I am trying to load in the English, pre-trained, bin model from FastText, but am getting a ValueError.
Versions:
Windows-10-10.0.17134-SP0
Python 3.6.8 (tags/v3.6.8:3c6b436a57, Dec 24 2018, 00:16:47) [MSC v.1916 64 bit (AMD64)]
NumPy 1.16.2
SciPy 1.2.1
gensim 3.7.2
FAST_VERSION 0
I am running the following line:
model_fast = gensim.models.fasttext.load_facebook_model('cc.en.300.bin.gz')
However, I get this error:
ValueError Traceback (most recent call last)
<ipython-input-7-615bb517a8f5> in <module>
----> 1 model_fast = gensim.models.fasttext.load_facebook_model('cc.en.300.bin.gz')
c:\users\david\desktop\bennet~1\bennet~1\bert_t~1\env\lib\site-packages\gensim\models\fasttext.py in load_facebook_model(path, encoding)
1241
1242 """
-> 1243 return _load_fasttext_format(path, encoding=encoding, full_model=True)
1244
1245
c:\users\david\desktop\bennet~1\bennet~1\bert_t~1\env\lib\site-packages\gensim\models\fasttext.py in _load_fasttext_format(model_file, encoding, full_model)
1321 """
1322 with smart_open(model_file, 'rb') as fin:
-> 1323 m = gensim.models._fasttext_bin.load(fin, encoding=encoding, full_model=full_model)
1324
1325 model = FastText(
c:\users\david\desktop\bennet~1\bennet~1\bert_t~1\env\lib\site-packages\gensim\models\_fasttext_bin.py in load(fin, encoding, full_model)

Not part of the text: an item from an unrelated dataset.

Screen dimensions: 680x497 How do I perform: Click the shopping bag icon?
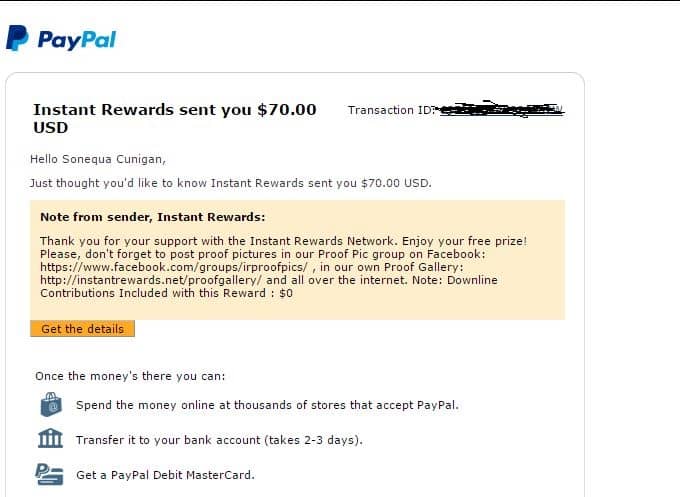click(51, 404)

272 model.update(raw_vocab=raw_vocab, vocab_size=vocab_size, nwords=nwords)
273
--> 274 vectors_ngrams = _load_matrix(fin, new_format=new_format)
275
276 if not full_model:
c:\users\david\desktop\bennet~1\bennet~1\bert_t~1\env\lib\site-packages\gensim\models\_fasttext_bin.py in _load_matrix(fin, new_format)
235
236 matrix = np.fromfile(fin, dtype=dtype, count=num_vectors * dim)
--> 237 matrix = matrix.reshape((num_vectors, dim))
238 return matrix
239
ValueError: cannot reshape array of size 1116604308 into shape (4000000,300)
Thank you for reporting this. I've reproduced the problem on my side.
I will investigate and report back here when I have some results.
Please try unzipping the file using gunzip or a similar utility before opening it via gensim. In my case, I was able to load the model successfully after doing this.
I suspect some of the lower-level I/O code (possibly smart_open) that handles decompression is at fault here.
Thank you for reporting this. I've reproduced the problem on my side.
I will investigate and report back here when I have some results.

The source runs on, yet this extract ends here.